St. George Staro-Nagoricane
This morning, we visited two important monastery churches. First, we drove an hour from Skopje to the 14th century monastery church of St. George at Staro-Nagoricane. Staro means "old" and Nagoricane (Na-gore-EE-chan-ae) means "burning." This monastery contains the second-largest complex of medieval frescoes in the world (the first largest is at Decani, which I'll visit on Sunday, God-willing).
This masterpiece of Christian art was built in the early 14th century by King Milutin and frescoed by his court painters Evtychiye (Eutyches) and Michael Astrapas. It was built on an older basilica church as this had already been a monastic site for centuries. First, we visited an 11th century hermitage cell of the saint who founded the monastery.
This is one of the only churches to still have its original iconostasis, still with the original icons. The icons are painted in fresco, not on wooden panels, and the two principal icons interestingly feature St. George on the left and the Mother of God on the right. Christ and his Mother are in their usual positions on the columns on each side of the iconostasis.
These frescoes by Evtychiye and Michael Astrapas are absolute masterpieces, as are all their work. Only a handful of their 40 churches survive. Most of the surviving churches are small, remote, country churches and monasteries. King Milutin also built Cathedrals as well as monasteries in Constantinople and in the Holy Land. These large churches once contained masterpieces like these on a larger scale, but do not survive, thanks to the Turkish and Islamic intolerance.
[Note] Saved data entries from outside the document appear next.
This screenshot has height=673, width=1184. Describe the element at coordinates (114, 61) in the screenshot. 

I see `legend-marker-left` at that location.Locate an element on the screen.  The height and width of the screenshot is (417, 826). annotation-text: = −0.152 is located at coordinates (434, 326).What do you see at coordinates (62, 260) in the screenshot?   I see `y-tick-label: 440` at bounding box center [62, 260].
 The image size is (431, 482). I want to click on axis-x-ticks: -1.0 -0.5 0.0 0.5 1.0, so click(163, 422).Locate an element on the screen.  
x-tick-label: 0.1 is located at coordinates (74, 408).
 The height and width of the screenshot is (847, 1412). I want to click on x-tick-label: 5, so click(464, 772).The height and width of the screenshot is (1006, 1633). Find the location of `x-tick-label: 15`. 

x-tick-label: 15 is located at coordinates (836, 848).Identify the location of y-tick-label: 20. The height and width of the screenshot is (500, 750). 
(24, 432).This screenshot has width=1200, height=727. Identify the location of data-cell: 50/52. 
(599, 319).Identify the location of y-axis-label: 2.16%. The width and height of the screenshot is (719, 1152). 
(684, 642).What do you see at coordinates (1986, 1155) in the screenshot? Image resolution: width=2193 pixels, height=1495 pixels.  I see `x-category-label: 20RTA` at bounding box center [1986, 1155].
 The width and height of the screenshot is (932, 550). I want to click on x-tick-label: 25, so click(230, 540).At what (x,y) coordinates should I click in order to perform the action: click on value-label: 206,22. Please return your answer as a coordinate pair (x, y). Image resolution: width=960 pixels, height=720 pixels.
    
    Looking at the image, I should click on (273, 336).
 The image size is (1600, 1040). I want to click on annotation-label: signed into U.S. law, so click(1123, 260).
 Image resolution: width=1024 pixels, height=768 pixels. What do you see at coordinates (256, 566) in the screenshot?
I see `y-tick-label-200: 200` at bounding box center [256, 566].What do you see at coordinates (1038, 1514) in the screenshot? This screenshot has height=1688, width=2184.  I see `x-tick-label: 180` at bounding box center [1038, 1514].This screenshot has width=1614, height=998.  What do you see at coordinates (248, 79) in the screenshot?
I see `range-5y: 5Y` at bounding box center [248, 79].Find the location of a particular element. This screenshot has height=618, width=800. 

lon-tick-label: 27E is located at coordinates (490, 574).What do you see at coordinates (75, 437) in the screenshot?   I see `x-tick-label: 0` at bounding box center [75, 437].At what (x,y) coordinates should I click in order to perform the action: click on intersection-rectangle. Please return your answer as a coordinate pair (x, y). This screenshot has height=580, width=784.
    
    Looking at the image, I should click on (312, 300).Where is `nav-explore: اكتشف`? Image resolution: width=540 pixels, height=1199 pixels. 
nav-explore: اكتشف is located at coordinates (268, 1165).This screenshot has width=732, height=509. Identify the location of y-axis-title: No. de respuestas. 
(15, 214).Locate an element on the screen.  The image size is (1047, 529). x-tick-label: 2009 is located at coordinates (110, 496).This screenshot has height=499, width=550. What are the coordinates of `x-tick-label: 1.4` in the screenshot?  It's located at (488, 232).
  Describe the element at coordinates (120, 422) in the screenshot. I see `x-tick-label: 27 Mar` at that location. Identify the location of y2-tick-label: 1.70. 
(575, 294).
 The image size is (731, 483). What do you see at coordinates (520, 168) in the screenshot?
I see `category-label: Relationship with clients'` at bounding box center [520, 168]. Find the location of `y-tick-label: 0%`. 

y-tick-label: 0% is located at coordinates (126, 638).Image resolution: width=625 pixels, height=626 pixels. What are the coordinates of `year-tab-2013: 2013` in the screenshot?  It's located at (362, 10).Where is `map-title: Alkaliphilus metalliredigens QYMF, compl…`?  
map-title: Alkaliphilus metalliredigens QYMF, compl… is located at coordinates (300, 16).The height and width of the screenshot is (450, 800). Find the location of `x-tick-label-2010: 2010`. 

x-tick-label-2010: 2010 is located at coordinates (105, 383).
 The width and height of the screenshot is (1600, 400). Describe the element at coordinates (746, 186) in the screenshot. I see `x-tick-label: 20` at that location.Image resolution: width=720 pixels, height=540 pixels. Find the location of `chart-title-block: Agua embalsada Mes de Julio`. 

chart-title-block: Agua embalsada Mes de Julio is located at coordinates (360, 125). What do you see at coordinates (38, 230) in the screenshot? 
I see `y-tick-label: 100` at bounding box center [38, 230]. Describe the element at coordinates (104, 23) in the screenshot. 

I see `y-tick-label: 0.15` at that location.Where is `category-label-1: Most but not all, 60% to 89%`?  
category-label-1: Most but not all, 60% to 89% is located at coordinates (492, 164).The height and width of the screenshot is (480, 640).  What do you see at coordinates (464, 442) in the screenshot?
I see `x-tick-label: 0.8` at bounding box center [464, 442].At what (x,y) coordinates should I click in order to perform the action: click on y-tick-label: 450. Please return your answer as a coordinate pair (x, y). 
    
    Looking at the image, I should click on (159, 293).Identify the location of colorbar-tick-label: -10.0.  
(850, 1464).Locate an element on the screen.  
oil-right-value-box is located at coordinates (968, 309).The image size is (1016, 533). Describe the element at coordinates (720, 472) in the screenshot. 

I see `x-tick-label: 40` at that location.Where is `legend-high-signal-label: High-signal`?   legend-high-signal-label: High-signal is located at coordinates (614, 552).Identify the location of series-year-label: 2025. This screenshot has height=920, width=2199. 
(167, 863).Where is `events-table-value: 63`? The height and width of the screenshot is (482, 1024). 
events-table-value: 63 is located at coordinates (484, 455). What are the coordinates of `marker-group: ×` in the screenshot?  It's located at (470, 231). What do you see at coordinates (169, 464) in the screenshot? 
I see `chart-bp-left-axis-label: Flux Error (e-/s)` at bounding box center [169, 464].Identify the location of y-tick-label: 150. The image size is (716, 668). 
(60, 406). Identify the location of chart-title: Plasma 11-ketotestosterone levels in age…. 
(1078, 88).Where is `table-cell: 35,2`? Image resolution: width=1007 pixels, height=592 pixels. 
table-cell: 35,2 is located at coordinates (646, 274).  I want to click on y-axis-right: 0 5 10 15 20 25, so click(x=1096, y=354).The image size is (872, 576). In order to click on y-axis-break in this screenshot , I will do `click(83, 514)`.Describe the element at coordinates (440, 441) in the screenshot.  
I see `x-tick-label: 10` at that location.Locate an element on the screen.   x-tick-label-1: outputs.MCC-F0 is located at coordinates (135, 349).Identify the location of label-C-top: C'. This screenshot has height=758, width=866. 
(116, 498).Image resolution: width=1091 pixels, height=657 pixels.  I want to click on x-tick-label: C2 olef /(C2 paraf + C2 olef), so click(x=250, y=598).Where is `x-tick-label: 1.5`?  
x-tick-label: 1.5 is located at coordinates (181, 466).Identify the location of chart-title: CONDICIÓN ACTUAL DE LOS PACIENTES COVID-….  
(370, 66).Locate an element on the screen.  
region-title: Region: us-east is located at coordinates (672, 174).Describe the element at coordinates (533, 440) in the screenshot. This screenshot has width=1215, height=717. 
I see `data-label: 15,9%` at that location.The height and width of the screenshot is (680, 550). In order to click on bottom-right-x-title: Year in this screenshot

You can see the Ottoman damage to the faces of the frescoes above and on the iconostasis.
I sketched this wonderful fresco of my patron, St. Matthew. I love the lively folds in his draped garments.
The narthex contains 365 frescoes, commemorating saints on every day of the year. This church is very narrative, showing scenes of martyrdom of many saints.
Sadly, this incredible church is being neglected and is in a poor state of preservation. Ivan (our guide) said the frescoes have noticeably deteriorated in the last few years since he last visitied. The church is near the Serbian border, and Serbs live in the village. A Serbian priest used to serve this church, and the Serbian Church helped to conserve the frecoes. This church was forceably stolen by the non-canonical and unrecognized Macedonian Orthodox Church a few years ago, and since then, it has been neglected.
A sketch of Saint Luke the Evangelist, who is the patron saint of iconographers. The purple of his clothing is fantastic!
I've made friends with several world-class iconographers from Russia who have joined us in Skopje. One of them, Aleksei
, told us we have to see the frescoes in the sacristry, which are all in excellent condition. Evidently, the entire church was this well preserved a decade ago.
When the time came to leave and everyone was leaving the church, I quickly scrawled what I could of this dynamic icon of St. George in my last seconds in the church.
This church has been one of my favorites. It is so amazing to see frescoes in person that I have studied for years.
Monastery of St. Gabriel in Lesnovo
After a few wrong turns and literally digging our way through a road block, we finally made it up the mountain to the remote village of Lesnovo.
We provided some free labor for the village of Lesnovo so we could get through!
The view of the plain from the mountain village of Lesnovo. The picturesque village of Lesnovo.
Lesnovo Monastery was founded by Saint Gabriel of Lesnovo in the 10th century. He begun his monastic life at Staro-Nagoricane and retreated to Lesnovo to live in one of the many caves on the mountain.
The beautiful grounds of Lesnovo Monastery
The church was built by King Dusan, the grandson of King Milutin, and frescoed in 1341. The anonymous painters were clearly influenced by Evtychiye and Michael Astrapas, who painted in the region during the previous generation. The colors are brilliant and the skin is modelled beautifully. The proportions are a little less elegant than Milutin's painters, maybe even a little youthful or childlike.